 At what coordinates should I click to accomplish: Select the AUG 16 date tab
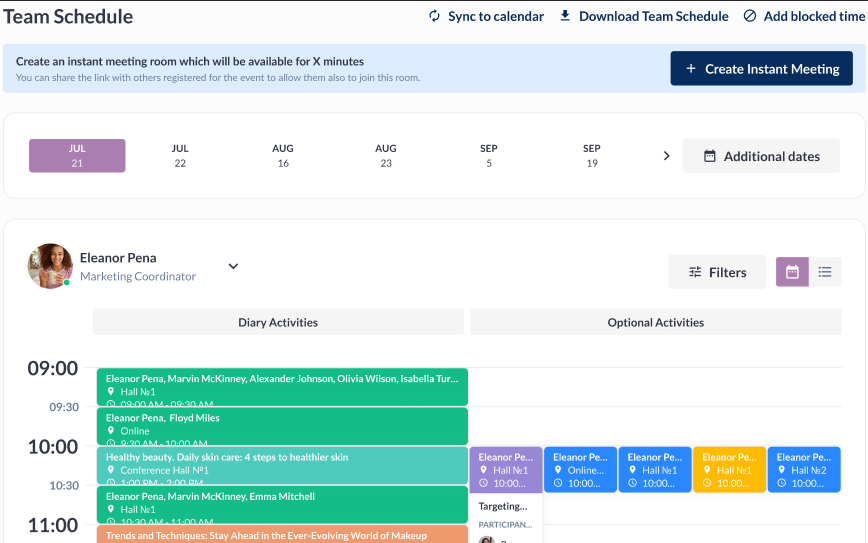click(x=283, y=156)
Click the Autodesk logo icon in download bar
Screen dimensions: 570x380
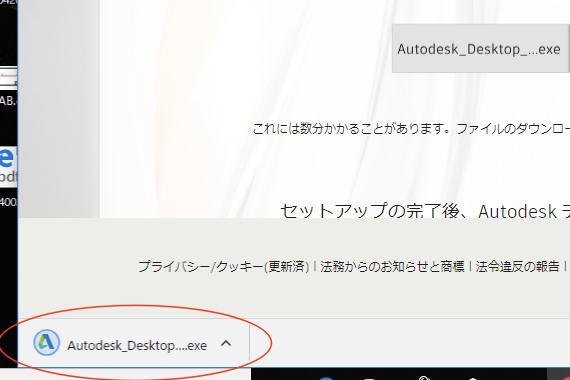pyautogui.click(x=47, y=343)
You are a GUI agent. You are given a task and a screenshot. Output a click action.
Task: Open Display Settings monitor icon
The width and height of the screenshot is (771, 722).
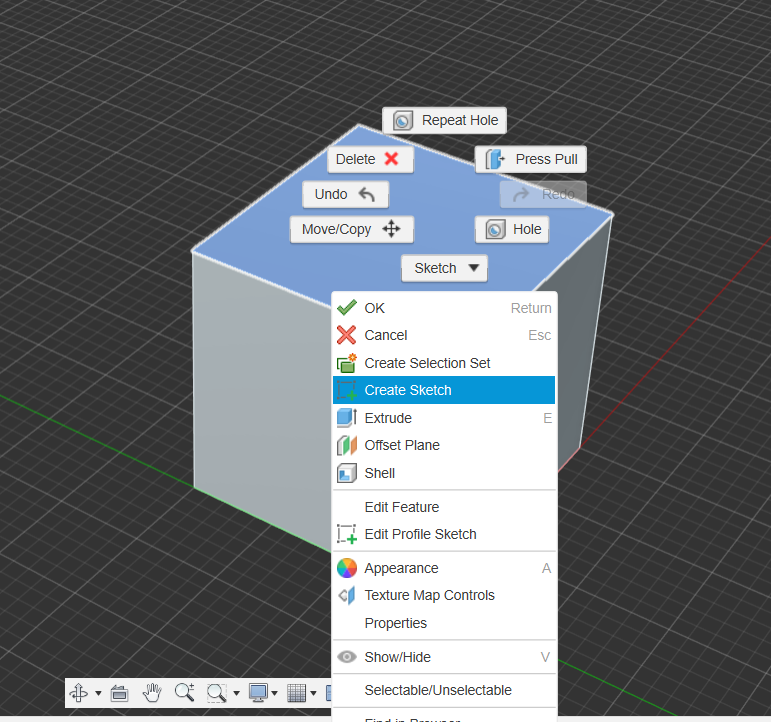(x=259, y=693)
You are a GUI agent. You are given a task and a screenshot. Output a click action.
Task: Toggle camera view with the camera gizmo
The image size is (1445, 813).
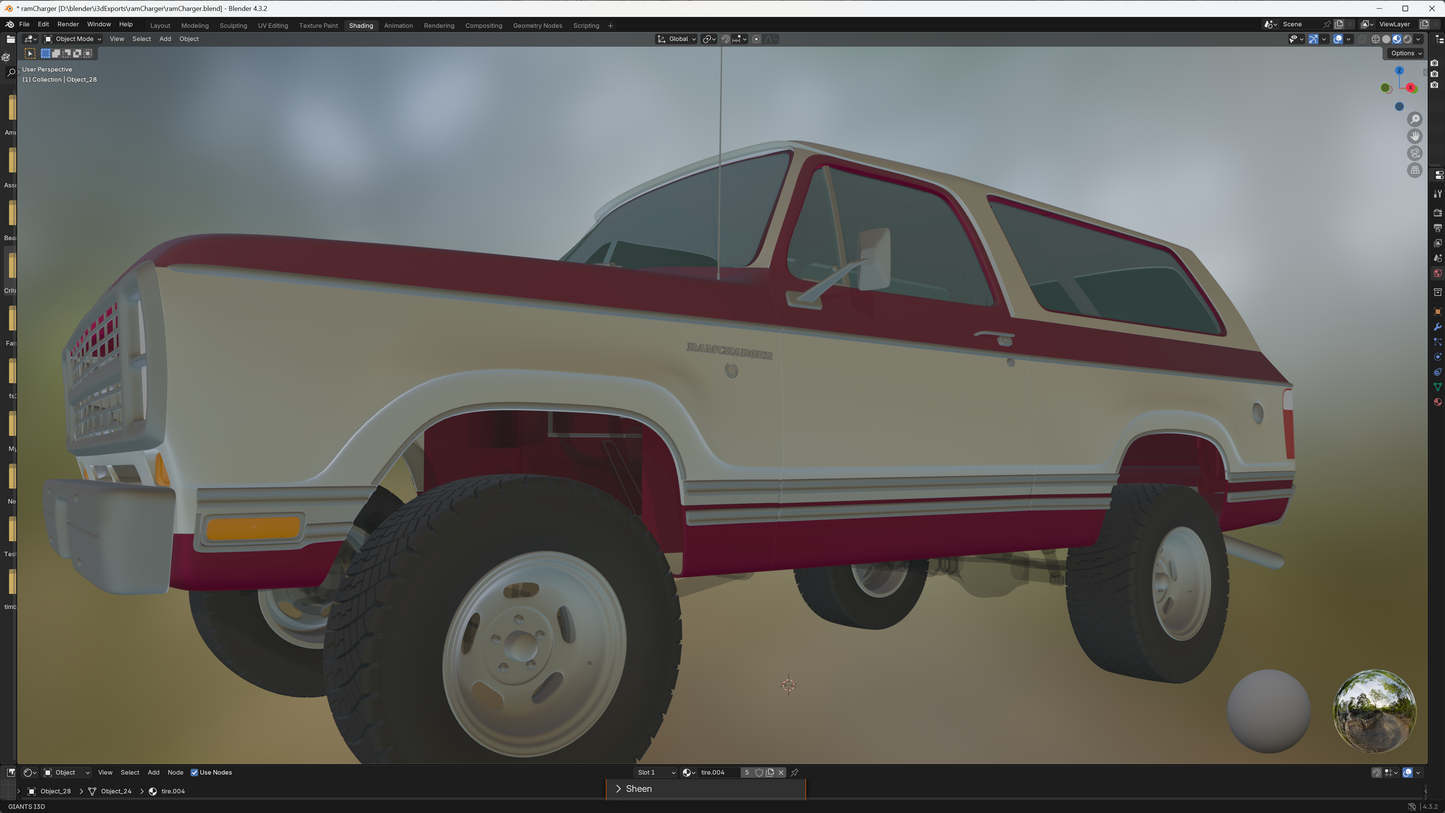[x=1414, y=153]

· · · · · · ·

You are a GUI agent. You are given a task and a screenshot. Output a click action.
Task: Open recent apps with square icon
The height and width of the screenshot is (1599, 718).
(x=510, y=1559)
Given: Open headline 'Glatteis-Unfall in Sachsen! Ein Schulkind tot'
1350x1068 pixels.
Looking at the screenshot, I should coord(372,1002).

· · · · · · ·

_Assignment_. Filter the records above, keeping each line that contains the word "with".

_Your response_.
Task: Toggle camera view with the camera gizmo
Task: Open recent apps with square icon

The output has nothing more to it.